§ **Data lines**
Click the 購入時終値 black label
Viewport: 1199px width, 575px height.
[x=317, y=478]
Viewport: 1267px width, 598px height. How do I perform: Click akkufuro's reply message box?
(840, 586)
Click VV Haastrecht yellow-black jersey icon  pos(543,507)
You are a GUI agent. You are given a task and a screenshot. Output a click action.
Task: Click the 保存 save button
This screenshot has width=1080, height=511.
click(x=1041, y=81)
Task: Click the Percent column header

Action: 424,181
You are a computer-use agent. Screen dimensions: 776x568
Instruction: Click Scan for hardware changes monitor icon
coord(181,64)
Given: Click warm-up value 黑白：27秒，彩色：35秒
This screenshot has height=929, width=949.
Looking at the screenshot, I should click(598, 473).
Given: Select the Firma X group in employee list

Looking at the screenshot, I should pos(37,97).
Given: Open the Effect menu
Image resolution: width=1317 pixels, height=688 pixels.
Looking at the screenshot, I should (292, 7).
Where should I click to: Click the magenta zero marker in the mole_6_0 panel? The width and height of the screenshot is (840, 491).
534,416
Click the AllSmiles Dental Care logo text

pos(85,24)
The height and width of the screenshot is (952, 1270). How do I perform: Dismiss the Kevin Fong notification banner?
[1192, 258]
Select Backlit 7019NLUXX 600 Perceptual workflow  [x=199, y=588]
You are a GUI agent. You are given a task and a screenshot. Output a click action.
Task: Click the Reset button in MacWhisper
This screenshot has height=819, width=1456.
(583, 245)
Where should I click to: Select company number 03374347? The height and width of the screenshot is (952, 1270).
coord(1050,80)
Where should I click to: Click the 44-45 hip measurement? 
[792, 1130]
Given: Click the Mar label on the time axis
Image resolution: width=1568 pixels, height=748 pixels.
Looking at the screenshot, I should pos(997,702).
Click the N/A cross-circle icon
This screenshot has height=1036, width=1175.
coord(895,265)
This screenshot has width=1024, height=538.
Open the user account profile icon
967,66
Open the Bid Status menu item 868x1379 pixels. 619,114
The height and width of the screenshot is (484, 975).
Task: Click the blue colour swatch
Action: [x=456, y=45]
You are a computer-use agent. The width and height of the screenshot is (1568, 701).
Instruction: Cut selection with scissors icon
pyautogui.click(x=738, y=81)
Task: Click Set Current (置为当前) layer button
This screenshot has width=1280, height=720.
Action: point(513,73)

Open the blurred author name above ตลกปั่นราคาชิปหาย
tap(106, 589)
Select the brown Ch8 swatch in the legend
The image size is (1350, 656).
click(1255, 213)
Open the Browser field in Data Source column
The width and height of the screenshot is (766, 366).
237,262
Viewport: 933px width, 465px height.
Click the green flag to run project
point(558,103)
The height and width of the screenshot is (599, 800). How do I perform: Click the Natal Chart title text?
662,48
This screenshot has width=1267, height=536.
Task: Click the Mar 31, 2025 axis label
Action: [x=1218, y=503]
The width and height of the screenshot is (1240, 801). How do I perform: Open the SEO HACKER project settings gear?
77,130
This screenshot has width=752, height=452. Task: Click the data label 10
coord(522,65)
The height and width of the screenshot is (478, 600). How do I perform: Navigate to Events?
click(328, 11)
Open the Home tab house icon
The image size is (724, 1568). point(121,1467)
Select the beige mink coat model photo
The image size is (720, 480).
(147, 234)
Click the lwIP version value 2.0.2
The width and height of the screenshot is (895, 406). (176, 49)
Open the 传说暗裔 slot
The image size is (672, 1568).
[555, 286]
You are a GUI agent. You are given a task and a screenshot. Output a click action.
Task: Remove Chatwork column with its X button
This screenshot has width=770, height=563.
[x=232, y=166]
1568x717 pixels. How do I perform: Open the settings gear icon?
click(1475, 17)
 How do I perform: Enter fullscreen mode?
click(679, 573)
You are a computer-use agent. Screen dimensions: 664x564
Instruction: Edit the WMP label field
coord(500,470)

§ **What you need to do**
State how many lines of the material above contain the string "column", giving only the number.

§ **Exercise answer**
3